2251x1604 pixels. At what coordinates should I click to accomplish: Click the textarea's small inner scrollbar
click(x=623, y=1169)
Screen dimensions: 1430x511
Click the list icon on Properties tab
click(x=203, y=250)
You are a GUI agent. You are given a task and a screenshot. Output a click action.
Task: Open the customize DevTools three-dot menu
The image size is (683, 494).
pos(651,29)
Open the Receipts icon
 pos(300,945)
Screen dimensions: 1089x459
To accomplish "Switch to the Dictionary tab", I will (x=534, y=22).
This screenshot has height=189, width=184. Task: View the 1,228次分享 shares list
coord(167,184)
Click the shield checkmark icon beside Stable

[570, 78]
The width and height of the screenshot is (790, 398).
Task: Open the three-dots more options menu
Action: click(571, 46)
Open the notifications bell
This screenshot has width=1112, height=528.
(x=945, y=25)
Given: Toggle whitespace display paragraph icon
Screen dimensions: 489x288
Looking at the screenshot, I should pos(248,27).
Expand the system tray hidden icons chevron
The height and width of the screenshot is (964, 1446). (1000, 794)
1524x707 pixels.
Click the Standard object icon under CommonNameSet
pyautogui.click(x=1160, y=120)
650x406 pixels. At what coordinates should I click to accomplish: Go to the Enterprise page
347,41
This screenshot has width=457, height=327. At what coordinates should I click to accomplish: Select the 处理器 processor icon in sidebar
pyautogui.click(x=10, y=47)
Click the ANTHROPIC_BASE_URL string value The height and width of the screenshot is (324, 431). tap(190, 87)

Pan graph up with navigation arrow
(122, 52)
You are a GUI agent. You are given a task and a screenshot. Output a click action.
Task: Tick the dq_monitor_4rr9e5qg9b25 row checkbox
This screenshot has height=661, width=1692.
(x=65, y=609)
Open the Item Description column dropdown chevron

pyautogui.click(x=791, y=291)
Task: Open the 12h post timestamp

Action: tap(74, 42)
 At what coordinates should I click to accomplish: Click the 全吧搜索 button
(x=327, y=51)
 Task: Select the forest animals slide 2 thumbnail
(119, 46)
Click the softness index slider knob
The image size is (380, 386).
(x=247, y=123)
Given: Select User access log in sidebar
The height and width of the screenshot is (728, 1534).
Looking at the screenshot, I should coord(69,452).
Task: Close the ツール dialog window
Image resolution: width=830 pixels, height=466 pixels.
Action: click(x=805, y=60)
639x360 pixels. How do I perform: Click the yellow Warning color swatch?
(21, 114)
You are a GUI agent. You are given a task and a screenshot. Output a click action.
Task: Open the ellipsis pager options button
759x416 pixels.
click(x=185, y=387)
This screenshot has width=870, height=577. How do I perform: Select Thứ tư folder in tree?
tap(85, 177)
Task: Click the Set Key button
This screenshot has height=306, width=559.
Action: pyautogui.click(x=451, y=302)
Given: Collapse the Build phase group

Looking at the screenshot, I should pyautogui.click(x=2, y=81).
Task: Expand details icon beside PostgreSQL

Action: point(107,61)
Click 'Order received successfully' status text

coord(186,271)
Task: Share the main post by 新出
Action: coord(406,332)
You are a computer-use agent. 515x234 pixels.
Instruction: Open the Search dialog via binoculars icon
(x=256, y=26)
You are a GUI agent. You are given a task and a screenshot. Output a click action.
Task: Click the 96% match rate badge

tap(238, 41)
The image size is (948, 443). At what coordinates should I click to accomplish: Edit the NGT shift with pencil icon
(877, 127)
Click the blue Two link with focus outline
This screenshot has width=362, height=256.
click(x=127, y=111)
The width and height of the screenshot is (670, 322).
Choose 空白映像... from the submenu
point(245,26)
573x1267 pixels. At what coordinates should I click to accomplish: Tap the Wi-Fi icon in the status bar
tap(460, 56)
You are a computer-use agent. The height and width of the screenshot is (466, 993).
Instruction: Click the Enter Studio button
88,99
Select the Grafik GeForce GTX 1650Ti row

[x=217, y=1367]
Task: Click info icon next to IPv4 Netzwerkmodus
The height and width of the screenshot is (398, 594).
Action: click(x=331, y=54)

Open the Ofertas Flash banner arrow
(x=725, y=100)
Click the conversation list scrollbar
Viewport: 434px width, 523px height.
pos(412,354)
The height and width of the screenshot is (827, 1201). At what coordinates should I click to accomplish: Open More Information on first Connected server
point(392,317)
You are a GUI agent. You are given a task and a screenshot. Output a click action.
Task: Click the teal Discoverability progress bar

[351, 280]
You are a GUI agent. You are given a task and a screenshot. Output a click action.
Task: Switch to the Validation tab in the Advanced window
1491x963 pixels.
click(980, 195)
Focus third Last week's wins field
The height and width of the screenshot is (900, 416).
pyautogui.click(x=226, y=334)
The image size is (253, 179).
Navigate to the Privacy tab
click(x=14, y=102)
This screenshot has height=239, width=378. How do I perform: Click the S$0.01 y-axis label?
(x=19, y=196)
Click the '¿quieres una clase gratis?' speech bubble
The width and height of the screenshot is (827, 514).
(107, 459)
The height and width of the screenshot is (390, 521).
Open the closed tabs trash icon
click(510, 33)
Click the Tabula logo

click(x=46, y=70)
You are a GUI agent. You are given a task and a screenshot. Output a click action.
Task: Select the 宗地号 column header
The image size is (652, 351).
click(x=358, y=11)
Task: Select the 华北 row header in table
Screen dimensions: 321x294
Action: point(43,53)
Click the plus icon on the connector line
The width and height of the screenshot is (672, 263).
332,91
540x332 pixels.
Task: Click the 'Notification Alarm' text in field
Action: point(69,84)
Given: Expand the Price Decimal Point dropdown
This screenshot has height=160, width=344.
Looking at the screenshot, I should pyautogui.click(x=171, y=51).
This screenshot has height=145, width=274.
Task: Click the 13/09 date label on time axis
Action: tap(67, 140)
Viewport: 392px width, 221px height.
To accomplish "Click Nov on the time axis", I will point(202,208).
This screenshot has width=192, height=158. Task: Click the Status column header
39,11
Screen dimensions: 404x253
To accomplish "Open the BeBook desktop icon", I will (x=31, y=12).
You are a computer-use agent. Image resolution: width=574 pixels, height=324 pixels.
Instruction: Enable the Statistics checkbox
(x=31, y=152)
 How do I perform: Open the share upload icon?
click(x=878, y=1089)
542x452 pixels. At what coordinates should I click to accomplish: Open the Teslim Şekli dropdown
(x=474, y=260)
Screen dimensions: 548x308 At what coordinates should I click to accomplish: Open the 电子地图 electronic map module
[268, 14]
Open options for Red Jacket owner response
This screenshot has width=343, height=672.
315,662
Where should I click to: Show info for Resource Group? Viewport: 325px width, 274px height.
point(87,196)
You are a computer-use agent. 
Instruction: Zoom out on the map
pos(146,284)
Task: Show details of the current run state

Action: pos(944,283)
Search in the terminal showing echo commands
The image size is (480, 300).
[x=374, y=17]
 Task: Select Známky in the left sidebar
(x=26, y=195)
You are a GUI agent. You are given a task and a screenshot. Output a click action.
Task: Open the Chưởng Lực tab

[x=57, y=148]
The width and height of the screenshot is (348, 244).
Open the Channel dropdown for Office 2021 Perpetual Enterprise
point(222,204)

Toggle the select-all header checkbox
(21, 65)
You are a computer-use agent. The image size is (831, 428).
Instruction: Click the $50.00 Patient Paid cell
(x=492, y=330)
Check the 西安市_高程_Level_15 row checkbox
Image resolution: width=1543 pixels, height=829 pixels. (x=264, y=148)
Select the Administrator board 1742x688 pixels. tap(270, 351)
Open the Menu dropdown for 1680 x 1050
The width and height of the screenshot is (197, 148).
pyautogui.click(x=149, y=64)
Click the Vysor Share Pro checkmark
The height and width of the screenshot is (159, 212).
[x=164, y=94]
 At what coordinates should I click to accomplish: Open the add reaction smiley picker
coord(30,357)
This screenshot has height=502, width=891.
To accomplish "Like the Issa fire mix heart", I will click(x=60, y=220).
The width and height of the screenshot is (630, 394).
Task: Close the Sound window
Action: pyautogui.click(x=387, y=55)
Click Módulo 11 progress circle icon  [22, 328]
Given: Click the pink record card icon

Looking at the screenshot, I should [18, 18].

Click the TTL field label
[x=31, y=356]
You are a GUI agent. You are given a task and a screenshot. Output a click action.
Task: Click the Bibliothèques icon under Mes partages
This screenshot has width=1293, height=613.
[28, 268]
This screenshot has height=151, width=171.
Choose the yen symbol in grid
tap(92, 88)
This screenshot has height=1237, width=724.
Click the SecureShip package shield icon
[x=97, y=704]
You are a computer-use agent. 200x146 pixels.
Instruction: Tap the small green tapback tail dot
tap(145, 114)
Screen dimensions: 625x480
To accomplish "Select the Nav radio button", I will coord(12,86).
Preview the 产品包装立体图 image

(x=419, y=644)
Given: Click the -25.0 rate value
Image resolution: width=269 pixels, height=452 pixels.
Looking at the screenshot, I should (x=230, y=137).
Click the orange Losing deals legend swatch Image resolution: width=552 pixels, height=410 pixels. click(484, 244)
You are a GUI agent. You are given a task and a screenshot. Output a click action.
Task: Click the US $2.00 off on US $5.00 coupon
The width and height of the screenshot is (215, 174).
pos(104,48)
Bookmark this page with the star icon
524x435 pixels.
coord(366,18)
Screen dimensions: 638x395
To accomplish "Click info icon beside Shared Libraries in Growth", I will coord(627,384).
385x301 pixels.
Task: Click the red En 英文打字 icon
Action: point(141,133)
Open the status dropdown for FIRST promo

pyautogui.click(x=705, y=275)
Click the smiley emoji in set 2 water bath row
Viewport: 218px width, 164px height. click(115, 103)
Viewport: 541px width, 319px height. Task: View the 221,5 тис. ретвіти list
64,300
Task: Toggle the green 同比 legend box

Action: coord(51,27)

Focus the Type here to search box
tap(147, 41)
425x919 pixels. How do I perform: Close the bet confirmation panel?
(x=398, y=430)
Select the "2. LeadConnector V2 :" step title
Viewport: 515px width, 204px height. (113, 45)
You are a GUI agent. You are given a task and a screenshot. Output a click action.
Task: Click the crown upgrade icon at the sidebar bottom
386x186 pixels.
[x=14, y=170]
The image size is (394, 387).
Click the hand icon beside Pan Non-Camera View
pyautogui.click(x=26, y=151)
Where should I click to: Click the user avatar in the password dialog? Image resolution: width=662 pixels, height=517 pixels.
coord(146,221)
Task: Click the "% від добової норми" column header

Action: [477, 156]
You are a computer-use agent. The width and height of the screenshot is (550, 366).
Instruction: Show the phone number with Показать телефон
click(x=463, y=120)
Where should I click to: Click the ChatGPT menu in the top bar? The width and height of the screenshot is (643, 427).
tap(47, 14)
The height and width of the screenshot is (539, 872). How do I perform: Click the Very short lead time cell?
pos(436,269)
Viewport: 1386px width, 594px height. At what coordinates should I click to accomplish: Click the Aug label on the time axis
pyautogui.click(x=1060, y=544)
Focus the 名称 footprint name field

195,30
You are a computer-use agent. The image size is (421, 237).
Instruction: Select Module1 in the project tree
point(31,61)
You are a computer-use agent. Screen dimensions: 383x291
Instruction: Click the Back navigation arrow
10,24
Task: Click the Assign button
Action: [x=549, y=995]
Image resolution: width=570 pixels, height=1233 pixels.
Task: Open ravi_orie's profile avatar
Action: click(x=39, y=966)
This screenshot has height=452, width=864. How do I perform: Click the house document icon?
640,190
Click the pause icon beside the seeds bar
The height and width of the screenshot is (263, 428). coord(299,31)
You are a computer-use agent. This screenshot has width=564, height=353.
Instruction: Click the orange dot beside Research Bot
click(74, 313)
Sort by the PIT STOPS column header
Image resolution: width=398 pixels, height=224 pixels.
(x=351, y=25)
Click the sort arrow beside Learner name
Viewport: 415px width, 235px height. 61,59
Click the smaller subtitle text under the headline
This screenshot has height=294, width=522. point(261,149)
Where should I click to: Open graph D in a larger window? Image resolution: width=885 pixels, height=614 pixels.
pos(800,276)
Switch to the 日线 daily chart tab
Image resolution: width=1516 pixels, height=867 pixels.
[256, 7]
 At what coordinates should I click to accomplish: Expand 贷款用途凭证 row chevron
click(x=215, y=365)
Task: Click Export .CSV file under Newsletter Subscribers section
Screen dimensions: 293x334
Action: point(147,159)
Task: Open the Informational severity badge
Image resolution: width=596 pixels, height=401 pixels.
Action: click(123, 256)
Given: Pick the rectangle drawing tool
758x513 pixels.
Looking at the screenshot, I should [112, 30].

********

◆ **Problem to work on**
Give back the lines above exactly, from the one with "Screen dimensions: 293x334" through the last line.

◆ **Response**
Screen dimensions: 293x334
Action: point(147,159)
Task: Open the Informational severity badge
Image resolution: width=596 pixels, height=401 pixels.
Action: click(123, 256)
Given: Pick the rectangle drawing tool
758x513 pixels.
Looking at the screenshot, I should [112, 30].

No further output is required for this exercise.